Same colleague had some vocal criticism of `gdb` as a debugging tool, and the state of Linux-based debugging tools as a whole, with claims that "Borland's were much better, and Visual Studio (not VS Code) being one of the few development environments with a quality debugger".

I'm not sure how fair that assessment is, I've found `gdb` to be a helpful tool, though I've never used Visual Studio.




I'd say Delphi was one notch better than Visual Studio. The pascal language was more highly optimized and easier to parse, so the debugger was much snappier about popping up the tooltips to show you values of variables or F1 to jump into the help pages. I remember being especially disappointed with VS because they would spend hundreds of MB of your precious disk space installing the entire Microsoft Knowledge Base, and the hitting F1 on a code statement would bring up a mishmash of Visual Basic examples (while developing C++) for almost but not the right class. In Delphi, it always knew exactly what class you were dealing with and would open the correct help page before your finger was fully off of the function key. The help pages had been expertly written to show you the most important details first, and were easy to browse. Really, I'm surprised I don't see more people reminiscing about those help files. There was probably as much effort put into that as into the frameworks or compiler or IDE.


Agreed. The help pages were really top notch. Other software's help pages were basically useless to the point that no one read them. In Delphi not only you had to the point explanations but also examples that frequently solved the problem one had in the first place. Sadly, as someone pointed out, most of this art seems to be forgotten with time.


You could say the only fault with those help pages is that they were too good: Some time after v. 5 they stopped including those lovely paper manuals, probably because they figured the help pages were good enough to replace them.


You should try the Visual Studio debugger one day. It's kinda the yardstick for graphical debuggers.

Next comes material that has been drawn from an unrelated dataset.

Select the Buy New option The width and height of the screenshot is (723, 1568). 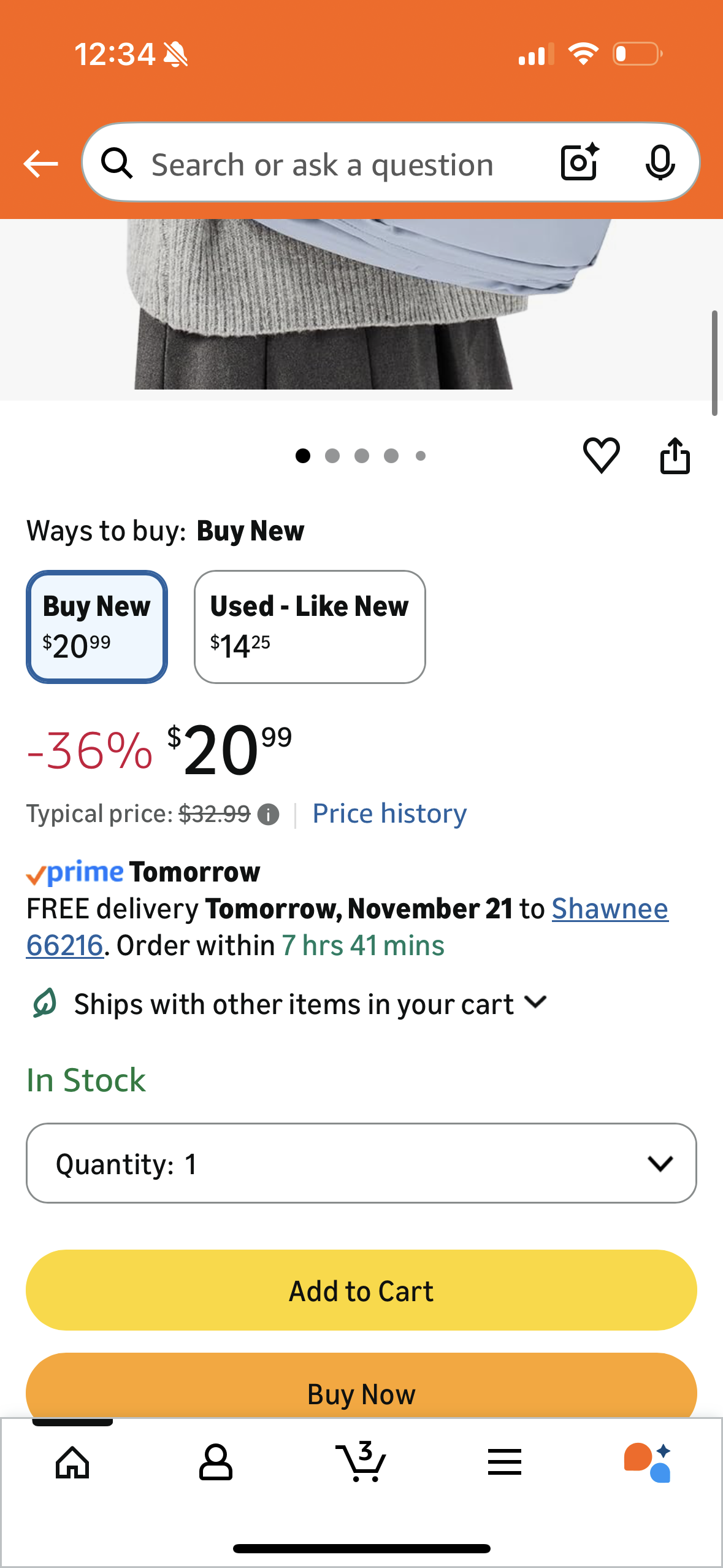pyautogui.click(x=97, y=626)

gdb is a fine tool, but I think the VS debugger is reasonably described as "next level".

Many people don't know about Microsoft's other debugger, WinDbg. It's actually more capable than the VS debugger, but the UI is closer to that of gdb.

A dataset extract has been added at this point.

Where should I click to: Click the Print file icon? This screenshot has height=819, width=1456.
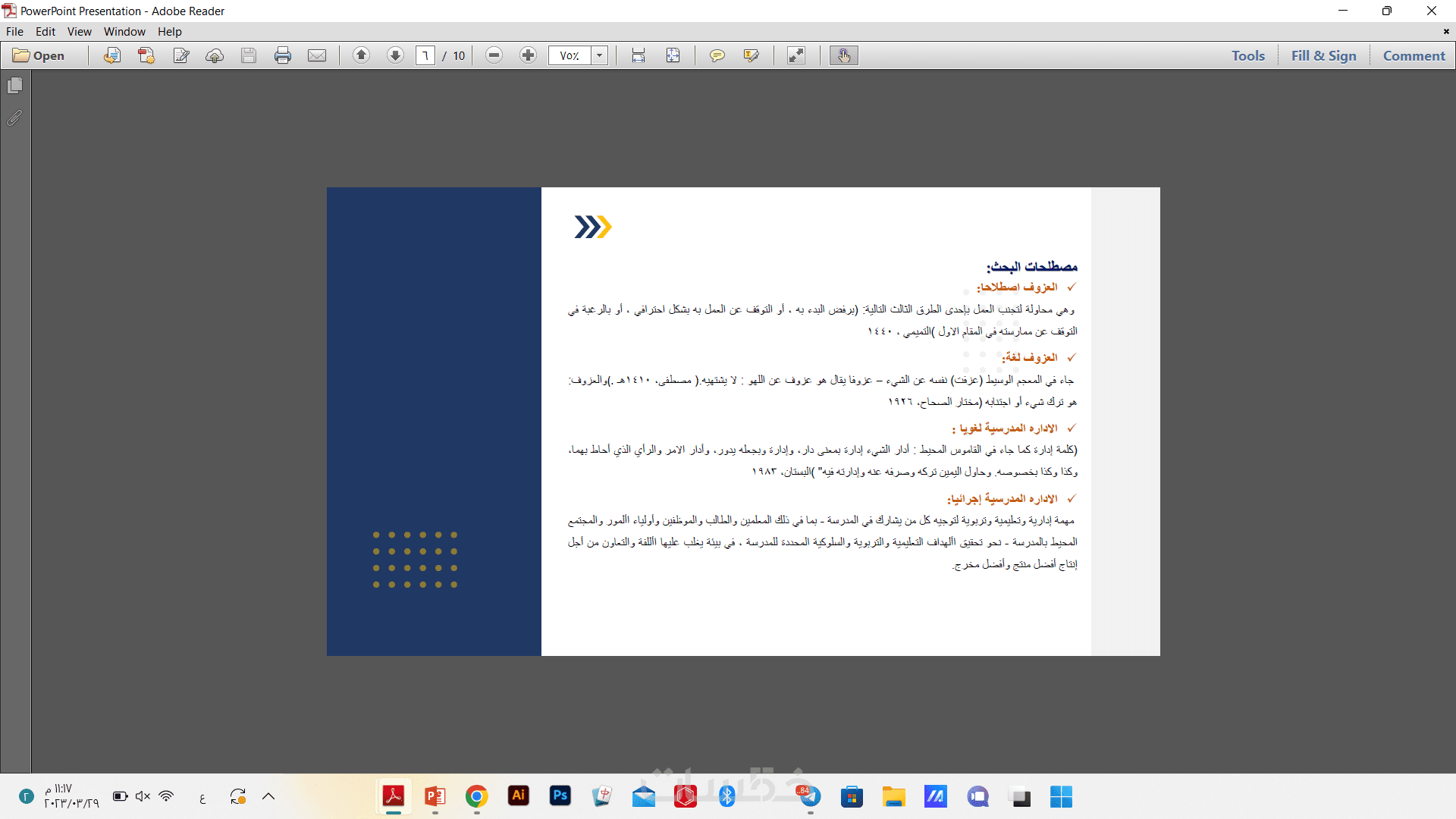(x=283, y=55)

I would be keen to try, but afaik there's no way to do it on Linux which is my main dev/deploy environment.

It feels like Linux debugging is stuck in a viscous cycle, since few people are putting the capital into a decent debugger UI, and thus few people are using debugging UIs (and thus using printf debugging, or gdb CLI). Folk might not realise how much better it could be.


It’s night and day. The debuggers in those two tools were very easy to use, very visual, but surprisingly powerful.

I cry a little on the inside when I see developers using Visual Studio and resorting to printf statements (or the equivalent) because they’ve never even tried to use the debugger, ever.